File Checker Script

desgined for the OL2 data from the VARIAGE project

Cite as

cite as (APA 7): Steiner, Linda. (2026). Variage File Checker (Version 1) [Computer software]. GitHub. https://linste-zh.github.io/VariageFileChecker

This work is licensed under a CC-BY 4.0 International License (https://creativecommons.org/licenses/by/4.0/).

Feedback and Error Reports

Please address your feedback or error reports to linste.zh@gmail.com

Background

This code was written as part of the Variage Project (https://www.variage.ch/). The Variage Project received support from the VELUX Stiftung (https://veluxstiftung.ch/) and the UZH foundation (https://www.uzhfoundation.ch/en/).

The code was written by Linda Steiner, a student research assistant to Professor Simone Pfenninger at the English Department of the University of Zurich.

Purpose

Input

The script is called via terminal and takes as input the name of a file directory.

This directory is expected to contain transcription files (.txt) in a corrected version (/2_corrected_transcripts), as well as their original copies (.txt) and basic audio files (.mp3 and .wav) (/3_finished_correcting).

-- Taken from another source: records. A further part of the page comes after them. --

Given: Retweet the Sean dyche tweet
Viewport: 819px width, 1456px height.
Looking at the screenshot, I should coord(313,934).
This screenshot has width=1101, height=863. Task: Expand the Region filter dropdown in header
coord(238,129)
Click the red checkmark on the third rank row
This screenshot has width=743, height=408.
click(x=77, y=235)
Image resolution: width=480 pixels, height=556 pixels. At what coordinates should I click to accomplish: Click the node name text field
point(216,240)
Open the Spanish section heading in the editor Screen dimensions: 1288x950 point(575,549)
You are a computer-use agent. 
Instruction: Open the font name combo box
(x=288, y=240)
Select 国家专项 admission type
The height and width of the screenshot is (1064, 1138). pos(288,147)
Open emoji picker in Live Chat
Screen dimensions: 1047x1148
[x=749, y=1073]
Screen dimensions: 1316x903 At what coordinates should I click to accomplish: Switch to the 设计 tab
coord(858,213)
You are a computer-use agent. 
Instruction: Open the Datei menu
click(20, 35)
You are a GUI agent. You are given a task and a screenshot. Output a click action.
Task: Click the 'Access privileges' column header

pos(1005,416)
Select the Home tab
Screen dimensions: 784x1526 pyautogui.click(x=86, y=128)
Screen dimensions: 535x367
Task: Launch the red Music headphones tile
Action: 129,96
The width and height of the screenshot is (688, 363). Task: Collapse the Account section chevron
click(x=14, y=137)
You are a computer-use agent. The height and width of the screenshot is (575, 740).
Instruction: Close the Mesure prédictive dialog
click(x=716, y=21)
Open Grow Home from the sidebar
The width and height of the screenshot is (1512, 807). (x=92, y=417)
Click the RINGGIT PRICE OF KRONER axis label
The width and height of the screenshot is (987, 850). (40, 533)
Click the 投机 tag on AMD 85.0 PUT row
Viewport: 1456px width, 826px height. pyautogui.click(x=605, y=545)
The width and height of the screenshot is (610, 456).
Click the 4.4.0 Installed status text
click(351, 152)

In addition, some files may be eliminated from correction (/4_ignore).

All files are expected to follow the naming convention: "TimeframeID_ParticipantID_ExerciseName.txt".

Output

The script browses the files in the directory and compares them against a list of expected participants, provided in the file "ids.txt". It takes the following actions:

if a file name contains an expected participant ID, the file's existence is marked in a data frame for that participant by its type (.txt/.wav/.mp3) and by its folder (finished/corrected/ignored)
if a file name contains an unexpected participant ID, a new row is generated with a warning in a designated column
saves the generated data frame with the tracking information as a CSV file in the provided directory

In addition, if a file is supposed to be a corrected transcript, the code:

checks whether a minimal length is reached - else it raises a warning in the designated warning column
checks whether there is a minimal amount of "ehm"s and dashes in the transcript, which indicates the file has actually been corrected - else it raises a warning in the designated warning column
fixes common mistakes in the annotation scheme of the data
ensures the file is formatted according to expectations (i.e. initial line contains participant ID and TF, the remaining transcript is all in the following line with no line breaks)
saves the formatted and checked output in a guaranteed UTF-8 encrypted text file in the folder (/1_corrected_transcripts_formatted)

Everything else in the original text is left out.